Él abrió los ojos ligeramente.

–Recuérdame que la próxima vez te haga caso. Está en Perú, ¿verdad?

–Sí. Voy con una amiga y será genial. Vamos a recorrer el Camino Inca. Las ruinas están a dos mil cuatrocientos metros sobre el nivel del mar, así que me preocupa un poco mi capacidad atlética. Soy…

Un sonido familiar salió de su bolso. Lo agarró.

–Lo siento –dijo mientras sacaba el teléfono y miraba la pantalla–. Es del trabajo. Tengo que contestar.

Ya se estaba levantando y saliendo del restaurante. Cuando salió a la acera, pulsó el botón de «Aceptar».

–Soy Shannon.

–Len Howard de la oficina de Seúl. Siento molestarte, pero tenemos un problema con el Ministro de Economía surcoreano. Insiste en hablar contigo.

Shannon miró hacia el bar y vio a Adam mirándola. Adam, que parecía acercarse mucho a la perfección.

–Basándome en las otras conversaciones que he tenido con él, supongo que quiere que le llame en unos minutos.

–Sí, si es posible.

Porque era un hombre poderoso y ella necesitaba su ayuda con unas normativas bancarias. Nolan, su jefe, quería conseguir las sucursales asiáticas de Seúl y eso significaba que Shannon tenía que hacer buenas migas con el Ministro de Economía.

–Por favor, dile que le llamo en quince minutos. Desde mi despacho.

–De acuerdo.

Volvió a entrar al restaurante. Adam se levantó cuando se acercó a la mesa.

–¿Va todo bien?

Ella sacudió la cabeza.

–Lo siento mucho. Tengo que volver al trabajo. Hay una crisis en Corea del Sur y tengo que hacer una llamada en quince minutos.
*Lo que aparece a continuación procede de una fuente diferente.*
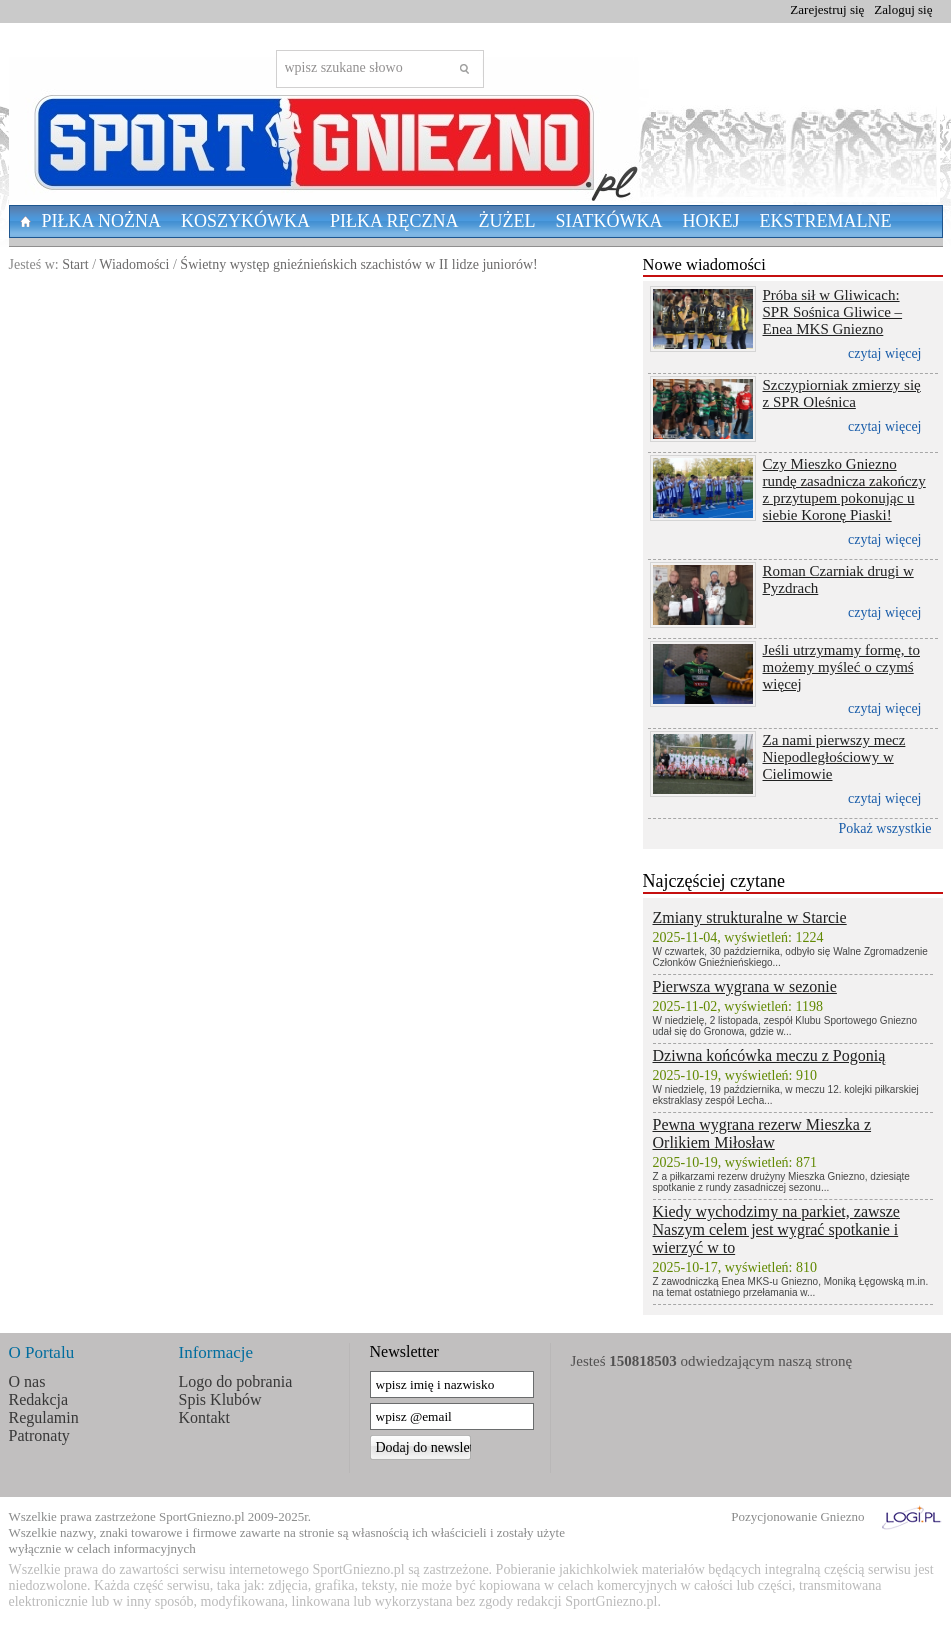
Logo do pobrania (236, 1381)
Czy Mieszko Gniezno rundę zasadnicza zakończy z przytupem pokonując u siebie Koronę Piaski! (844, 489)
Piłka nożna (102, 221)
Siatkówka (609, 221)
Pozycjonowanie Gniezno (797, 1516)
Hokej (711, 221)
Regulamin (44, 1417)
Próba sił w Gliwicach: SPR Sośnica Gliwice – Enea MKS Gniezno (833, 312)
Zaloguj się (903, 9)
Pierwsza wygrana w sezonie (745, 986)
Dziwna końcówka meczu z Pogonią (769, 1055)
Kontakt (205, 1417)
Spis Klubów (220, 1399)
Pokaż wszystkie (885, 828)
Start (75, 264)
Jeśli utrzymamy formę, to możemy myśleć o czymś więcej (841, 667)
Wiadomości (134, 264)
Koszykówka (245, 221)
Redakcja (39, 1399)
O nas (27, 1381)
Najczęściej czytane (714, 881)
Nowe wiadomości (704, 264)
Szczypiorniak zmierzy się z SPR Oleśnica (842, 393)
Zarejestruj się (827, 9)
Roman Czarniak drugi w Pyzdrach (838, 579)
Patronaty (39, 1435)
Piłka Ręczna (394, 221)
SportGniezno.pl (202, 1516)
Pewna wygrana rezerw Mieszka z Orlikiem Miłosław (762, 1133)
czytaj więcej (884, 353)
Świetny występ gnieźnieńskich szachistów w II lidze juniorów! (358, 264)
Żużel (507, 221)
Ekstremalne (826, 221)
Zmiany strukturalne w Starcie (750, 917)
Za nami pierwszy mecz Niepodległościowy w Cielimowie (834, 757)
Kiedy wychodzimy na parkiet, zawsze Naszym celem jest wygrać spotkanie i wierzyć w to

–Lo siento. Esperaba que pudiéramos cenar algo. ¿Te espero?

Quería decirle que sí; Adam había sido un descubrimiento inesperado. Pero una vez que hubiera solucionado un poco las cosas, tendría que llamar a su jefe y hacer el papeleo.

–Voy a terminar muy tarde –le sonrió–. Pero me ha gustado mucho conocerte.

Quería decirle más. Quería pedirle que no se sintiera intimidado por su trabajo. Quería decirle que le encantaría que quisiera volver a verla. Pero en lugar de decir todo eso, sacó el monedero.

–De eso nada –dijo Adam–. Invito yo. Tú ve a hacer tu llamada.

–Gracias.

Esperó un segundo deseando que él dijera algo más. Y cuando no lo hizo, sonrió.

–Me ha gustado mucho conocerte.

–A mí también.

Fue hacia la puerta y salió al frescor de la noche. Su oficina estaba a solo unas manzanas. Llegaría a tiempo, sin problema.

Distintos pensamientos se le arremolinaban en la cabeza y competían por su atención. «Si al menos…», pensó y se detuvo. Había querido su profesión. Había querido tener éxito y saber que siempre podría valerse por sí misma, pasara lo que pasara. Y lo había logrado.

De ningún modo se sentiría mal por lo que había conseguido.

Sin embargo, a veces sentía que quería más.